Colleen Watson was surprised and upset when police called her at work to say the display her 15-year-old son had spent two days creating had been torn down. She said it had never occurred to her it would offend anyone.

"We are not those kind of people, we are not like that," Watson said. "This really opened my eyes, I just didn't see it this way."

Last year for Halloween, the family beheaded "Bob," replicating a guillotine. The year before, "Bob" lay in a casket. But on Tuesday, "Bob's" latest incarnation sparked anger.

Yeshitela said he got a call from a local high school student, who saw the hanging dummy from her school bus window on her morning commute. Post-slavery, lynchings were used to terrorize African-Americans and remain a painful memory for many today, Yeshitela said.

"She called because she couldn't believe what she had seen," he said.

Yeshitela, who tore down a mural in St. Petersburg City Hall that he found racially offensive in the 1960s, went to see the display.

Despite the Halloween decor - a synthetic spider web that spanned half the width of the gray house and an arrangement of plastic skulls and bones - Yeshitela said he saw something more sinister: a black man hanging from a noose.

Some passers-by agreed.

Sandra Albanese stopped and called police after she spotted the hanging monster. "I drove by, saw it and came back around again," said Albanese, a real estate agent. "It looked like a black man hanging."

As a small crowd of passers-by and Uhuru members gathered Tuesday afternoon, Patty Melnick also drove by with her 9-year-old daughter, Lindsay.

"My daughter told me this morning there was someone hanging out here and right away I said, I bet you it's black," Melnick said. "I think it's horrendous, it's a hate crime."

As the crowd looked on, Yeshitela said he wouldn't wait any longer for the gallows and hanging dummy to be removed.

"It's coming down," he said and opened the chain-link gate around the yard. Yeshitela walked up to the dummy and ripped it down. Uhuru supporters followed, dismantling the gallows and tearing apart the dummy's head and limbs and leaving the newspaper stuffing strewn across the yard.
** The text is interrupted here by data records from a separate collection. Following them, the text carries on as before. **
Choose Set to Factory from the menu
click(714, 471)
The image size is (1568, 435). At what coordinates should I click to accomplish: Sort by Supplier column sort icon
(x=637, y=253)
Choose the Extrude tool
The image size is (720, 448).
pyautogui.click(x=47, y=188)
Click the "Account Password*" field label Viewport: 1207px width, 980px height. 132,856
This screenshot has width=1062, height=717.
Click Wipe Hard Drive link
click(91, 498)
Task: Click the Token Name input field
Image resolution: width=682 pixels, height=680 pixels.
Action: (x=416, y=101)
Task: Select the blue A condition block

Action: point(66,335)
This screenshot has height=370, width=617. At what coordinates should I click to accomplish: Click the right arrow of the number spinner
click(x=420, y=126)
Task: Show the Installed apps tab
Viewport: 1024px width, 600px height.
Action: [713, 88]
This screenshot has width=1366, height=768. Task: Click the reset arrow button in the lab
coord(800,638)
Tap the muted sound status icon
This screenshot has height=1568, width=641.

As the Uhuru members left the property, St. Petersburg police Sgt. Glenn Stofer approached them and took their names, but did not arrest anyone.

Stofer said he arrived shortly before Yeshitela tore down the dummy and was trying to contact Watson, who was at work.

"They were rightfully upset," Stofer said of the Uhuru members. "I was in the car trying to get information and while I was doing that, they decided to tear it down themselves."

In some misdemeanor incidents - in this case, criminal mischief - police usually interview alleged victims before making an arrest to determine whether they want to prosecute, said Lt. Joe Jesiolkiewic.

"Without a victim, we don't have a crime," he said. "How do we know that they don't know the people, that this isn't some kind of set up? There's an infinite number of things that could play into it, and the prudent thing to do is make sure you've got a victim."

Yeshitela said he would do it all again, even if it meant going onto private property. "The issue of private property holds no special mystique," he said. "We have been private property as a people."

Watson told police she did not want to prosecute anyone. On Tuesday, she called Yeshitela and apologized. He accepted.

"If we hurt someone's feelings, let's take it down now," Watson said from her garage as she cleared up "Bob's" remains.

Florence Whipple, who lives with the Watsons agreed, "Bob is officially retired."